§ **Exercise brief**
In full and without alteration, output each record given here.

§ **Task data**
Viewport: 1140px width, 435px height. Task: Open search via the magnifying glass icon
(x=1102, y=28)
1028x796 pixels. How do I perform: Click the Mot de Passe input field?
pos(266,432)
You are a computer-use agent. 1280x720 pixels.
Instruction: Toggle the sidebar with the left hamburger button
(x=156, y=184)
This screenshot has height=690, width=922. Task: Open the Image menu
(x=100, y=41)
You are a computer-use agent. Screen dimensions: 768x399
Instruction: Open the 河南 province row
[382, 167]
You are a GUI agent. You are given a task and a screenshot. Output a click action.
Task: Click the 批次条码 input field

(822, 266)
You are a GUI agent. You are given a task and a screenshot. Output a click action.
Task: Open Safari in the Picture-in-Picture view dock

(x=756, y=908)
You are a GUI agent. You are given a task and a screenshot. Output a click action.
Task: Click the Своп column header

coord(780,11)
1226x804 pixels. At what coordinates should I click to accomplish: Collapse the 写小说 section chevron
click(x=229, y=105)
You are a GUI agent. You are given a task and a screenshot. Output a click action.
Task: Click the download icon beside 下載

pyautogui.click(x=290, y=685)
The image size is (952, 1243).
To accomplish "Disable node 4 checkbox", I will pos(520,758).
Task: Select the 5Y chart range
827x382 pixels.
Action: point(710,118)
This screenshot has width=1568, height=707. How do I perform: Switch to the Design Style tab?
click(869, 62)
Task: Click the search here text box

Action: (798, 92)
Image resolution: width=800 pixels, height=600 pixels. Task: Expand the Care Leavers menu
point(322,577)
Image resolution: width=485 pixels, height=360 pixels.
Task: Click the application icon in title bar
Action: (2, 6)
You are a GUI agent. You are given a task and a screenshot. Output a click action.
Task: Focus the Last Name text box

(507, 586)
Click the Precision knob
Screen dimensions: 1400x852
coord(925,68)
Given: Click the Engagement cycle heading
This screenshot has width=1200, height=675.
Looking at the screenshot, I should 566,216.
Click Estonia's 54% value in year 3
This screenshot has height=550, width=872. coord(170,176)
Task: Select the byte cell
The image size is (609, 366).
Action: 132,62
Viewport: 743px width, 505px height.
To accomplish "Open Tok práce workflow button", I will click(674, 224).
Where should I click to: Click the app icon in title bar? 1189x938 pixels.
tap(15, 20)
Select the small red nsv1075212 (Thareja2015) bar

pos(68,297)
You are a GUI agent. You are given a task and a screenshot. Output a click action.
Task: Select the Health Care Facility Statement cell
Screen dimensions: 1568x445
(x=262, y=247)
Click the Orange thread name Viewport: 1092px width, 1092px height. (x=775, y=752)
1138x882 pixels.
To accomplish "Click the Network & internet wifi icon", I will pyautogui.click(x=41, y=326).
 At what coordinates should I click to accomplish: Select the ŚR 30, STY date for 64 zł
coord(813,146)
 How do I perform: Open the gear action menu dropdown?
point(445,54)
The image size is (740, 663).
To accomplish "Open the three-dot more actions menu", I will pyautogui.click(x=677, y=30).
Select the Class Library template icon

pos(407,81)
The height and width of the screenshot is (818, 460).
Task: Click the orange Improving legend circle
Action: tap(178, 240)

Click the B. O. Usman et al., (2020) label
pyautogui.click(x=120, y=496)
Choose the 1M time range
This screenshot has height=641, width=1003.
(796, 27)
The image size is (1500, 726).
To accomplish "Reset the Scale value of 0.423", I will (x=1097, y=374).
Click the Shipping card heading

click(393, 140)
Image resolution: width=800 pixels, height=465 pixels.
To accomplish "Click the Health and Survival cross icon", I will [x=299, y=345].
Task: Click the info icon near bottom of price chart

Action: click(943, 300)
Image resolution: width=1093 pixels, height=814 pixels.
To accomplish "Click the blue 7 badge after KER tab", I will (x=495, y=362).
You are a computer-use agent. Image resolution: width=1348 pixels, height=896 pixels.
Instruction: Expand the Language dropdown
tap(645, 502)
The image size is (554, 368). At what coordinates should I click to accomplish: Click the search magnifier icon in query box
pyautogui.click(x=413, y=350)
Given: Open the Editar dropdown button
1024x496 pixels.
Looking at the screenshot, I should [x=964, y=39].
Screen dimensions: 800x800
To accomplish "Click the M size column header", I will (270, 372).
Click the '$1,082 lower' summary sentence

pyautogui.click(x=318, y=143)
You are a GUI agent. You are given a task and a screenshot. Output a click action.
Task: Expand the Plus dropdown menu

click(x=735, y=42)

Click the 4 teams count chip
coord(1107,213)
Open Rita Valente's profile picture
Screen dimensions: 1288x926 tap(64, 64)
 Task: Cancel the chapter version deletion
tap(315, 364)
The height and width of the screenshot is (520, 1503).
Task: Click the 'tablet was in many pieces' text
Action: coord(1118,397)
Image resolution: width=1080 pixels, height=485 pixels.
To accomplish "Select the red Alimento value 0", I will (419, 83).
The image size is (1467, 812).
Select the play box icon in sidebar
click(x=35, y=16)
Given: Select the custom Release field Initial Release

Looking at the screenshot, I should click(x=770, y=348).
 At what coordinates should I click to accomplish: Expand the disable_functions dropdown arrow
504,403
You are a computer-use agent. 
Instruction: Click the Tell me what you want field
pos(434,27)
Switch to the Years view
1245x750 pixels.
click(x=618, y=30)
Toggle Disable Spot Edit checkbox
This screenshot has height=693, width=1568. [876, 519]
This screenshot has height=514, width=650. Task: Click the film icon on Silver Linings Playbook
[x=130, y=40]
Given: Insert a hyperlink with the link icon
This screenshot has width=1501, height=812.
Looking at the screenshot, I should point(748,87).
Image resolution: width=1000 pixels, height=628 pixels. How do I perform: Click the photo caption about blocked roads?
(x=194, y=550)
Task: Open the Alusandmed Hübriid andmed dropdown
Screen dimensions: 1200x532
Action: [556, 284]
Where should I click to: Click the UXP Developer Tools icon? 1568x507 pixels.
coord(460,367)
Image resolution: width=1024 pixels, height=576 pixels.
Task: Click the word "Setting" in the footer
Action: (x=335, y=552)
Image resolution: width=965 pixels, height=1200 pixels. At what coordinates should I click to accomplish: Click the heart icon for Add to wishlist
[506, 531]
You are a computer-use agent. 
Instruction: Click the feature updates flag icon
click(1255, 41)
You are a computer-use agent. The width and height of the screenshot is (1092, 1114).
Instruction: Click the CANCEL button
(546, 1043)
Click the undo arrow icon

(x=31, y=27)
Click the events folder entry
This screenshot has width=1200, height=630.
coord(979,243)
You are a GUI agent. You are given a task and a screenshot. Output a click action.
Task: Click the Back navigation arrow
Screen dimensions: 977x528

§ **Answer space**
Viewport: 1140px width, 435px height. Task: Open search via the magnifying glass icon
(x=1102, y=28)
1028x796 pixels. How do I perform: Click the Mot de Passe input field?
pos(266,432)
You are a computer-use agent. 1280x720 pixels.
Instruction: Toggle the sidebar with the left hamburger button
(x=156, y=184)
This screenshot has height=690, width=922. Task: Open the Image menu
(x=100, y=41)
You are a computer-use agent. Screen dimensions: 768x399
Instruction: Open the 河南 province row
[382, 167]
You are a GUI agent. You are given a task and a screenshot. Output a click action.
Task: Click the 批次条码 input field

(822, 266)
You are a GUI agent. You are given a task and a screenshot. Output a click action.
Task: Open Safari in the Picture-in-Picture view dock

(x=756, y=908)
You are a GUI agent. You are given a task and a screenshot. Output a click action.
Task: Click the Своп column header

coord(780,11)
1226x804 pixels. At what coordinates should I click to accomplish: Collapse the 写小说 section chevron
click(x=229, y=105)
You are a GUI agent. You are given a task and a screenshot. Output a click action.
Task: Click the download icon beside 下載

pyautogui.click(x=290, y=685)
The image size is (952, 1243).
To accomplish "Disable node 4 checkbox", I will pos(520,758).
Task: Select the 5Y chart range
827x382 pixels.
Action: point(710,118)
This screenshot has width=1568, height=707. How do I perform: Switch to the Design Style tab?
click(869, 62)
Task: Click the search here text box

Action: (798, 92)
Image resolution: width=800 pixels, height=600 pixels. Task: Expand the Care Leavers menu
point(322,577)
Image resolution: width=485 pixels, height=360 pixels.
Task: Click the application icon in title bar
Action: (2, 6)
You are a GUI agent. You are given a task and a screenshot. Output a click action.
Task: Focus the Last Name text box

(507, 586)
Click the Precision knob
Screen dimensions: 1400x852
coord(925,68)
Given: Click the Engagement cycle heading
This screenshot has width=1200, height=675.
Looking at the screenshot, I should 566,216.
Click Estonia's 54% value in year 3
This screenshot has height=550, width=872. coord(170,176)
Task: Select the byte cell
The image size is (609, 366).
Action: 132,62
Viewport: 743px width, 505px height.
To accomplish "Open Tok práce workflow button", I will click(674, 224).
Where should I click to: Click the app icon in title bar? 1189x938 pixels.
tap(15, 20)
Select the small red nsv1075212 (Thareja2015) bar

pos(68,297)
You are a GUI agent. You are given a task and a screenshot. Output a click action.
Task: Select the Health Care Facility Statement cell
Screen dimensions: 1568x445
(x=262, y=247)
Click the Orange thread name Viewport: 1092px width, 1092px height. (x=775, y=752)
1138x882 pixels.
To accomplish "Click the Network & internet wifi icon", I will pyautogui.click(x=41, y=326).
 At what coordinates should I click to accomplish: Select the ŚR 30, STY date for 64 zł
coord(813,146)
 How do I perform: Open the gear action menu dropdown?
point(445,54)
The image size is (740, 663).
To accomplish "Open the three-dot more actions menu", I will pyautogui.click(x=677, y=30).
Select the Class Library template icon

pos(407,81)
The height and width of the screenshot is (818, 460).
Task: Click the orange Improving legend circle
Action: tap(178, 240)

Click the B. O. Usman et al., (2020) label
pyautogui.click(x=120, y=496)
Choose the 1M time range
This screenshot has height=641, width=1003.
(796, 27)
The image size is (1500, 726).
To accomplish "Reset the Scale value of 0.423", I will (x=1097, y=374).
Click the Shipping card heading

click(393, 140)
Image resolution: width=800 pixels, height=465 pixels.
To accomplish "Click the Health and Survival cross icon", I will [x=299, y=345].
Task: Click the info icon near bottom of price chart

Action: click(943, 300)
Image resolution: width=1093 pixels, height=814 pixels.
To accomplish "Click the blue 7 badge after KER tab", I will (x=495, y=362).
You are a computer-use agent. Image resolution: width=1348 pixels, height=896 pixels.
Instruction: Expand the Language dropdown
tap(645, 502)
The image size is (554, 368). At what coordinates should I click to accomplish: Click the search magnifier icon in query box
pyautogui.click(x=413, y=350)
Given: Open the Editar dropdown button
1024x496 pixels.
Looking at the screenshot, I should [x=964, y=39].
Screen dimensions: 800x800
To accomplish "Click the M size column header", I will (270, 372).
Click the '$1,082 lower' summary sentence

pyautogui.click(x=318, y=143)
You are a GUI agent. You are given a task and a screenshot. Output a click action.
Task: Expand the Plus dropdown menu

click(x=735, y=42)

Click the 4 teams count chip
coord(1107,213)
Open Rita Valente's profile picture
Screen dimensions: 1288x926 tap(64, 64)
 Task: Cancel the chapter version deletion
tap(315, 364)
The height and width of the screenshot is (520, 1503).
Task: Click the 'tablet was in many pieces' text
Action: coord(1118,397)
Image resolution: width=1080 pixels, height=485 pixels.
To accomplish "Select the red Alimento value 0", I will (419, 83).
The image size is (1467, 812).
Select the play box icon in sidebar
click(x=35, y=16)
Given: Select the custom Release field Initial Release

Looking at the screenshot, I should click(x=770, y=348).
 At what coordinates should I click to accomplish: Expand the disable_functions dropdown arrow
504,403
You are a computer-use agent. 
Instruction: Click the Tell me what you want field
pos(434,27)
Switch to the Years view
1245x750 pixels.
click(x=618, y=30)
Toggle Disable Spot Edit checkbox
This screenshot has height=693, width=1568. [876, 519]
This screenshot has height=514, width=650. Task: Click the film icon on Silver Linings Playbook
[x=130, y=40]
Given: Insert a hyperlink with the link icon
This screenshot has width=1501, height=812.
Looking at the screenshot, I should point(748,87).
Image resolution: width=1000 pixels, height=628 pixels. How do I perform: Click the photo caption about blocked roads?
(x=194, y=550)
Task: Open the Alusandmed Hübriid andmed dropdown
Screen dimensions: 1200x532
Action: [556, 284]
Where should I click to: Click the UXP Developer Tools icon? 1568x507 pixels.
coord(460,367)
Image resolution: width=1024 pixels, height=576 pixels.
Task: Click the word "Setting" in the footer
Action: (x=335, y=552)
Image resolution: width=965 pixels, height=1200 pixels. At what coordinates should I click to accomplish: Click the heart icon for Add to wishlist
[506, 531]
You are a computer-use agent. 
Instruction: Click the feature updates flag icon
click(1255, 41)
You are a computer-use agent. The width and height of the screenshot is (1092, 1114).
Instruction: Click the CANCEL button
(546, 1043)
Click the undo arrow icon

(x=31, y=27)
Click the events folder entry
This screenshot has width=1200, height=630.
coord(979,243)
You are a GUI agent. You are given a task and a screenshot. Output a click action.
Task: Click the Back navigation arrow
Screen dimensions: 977x528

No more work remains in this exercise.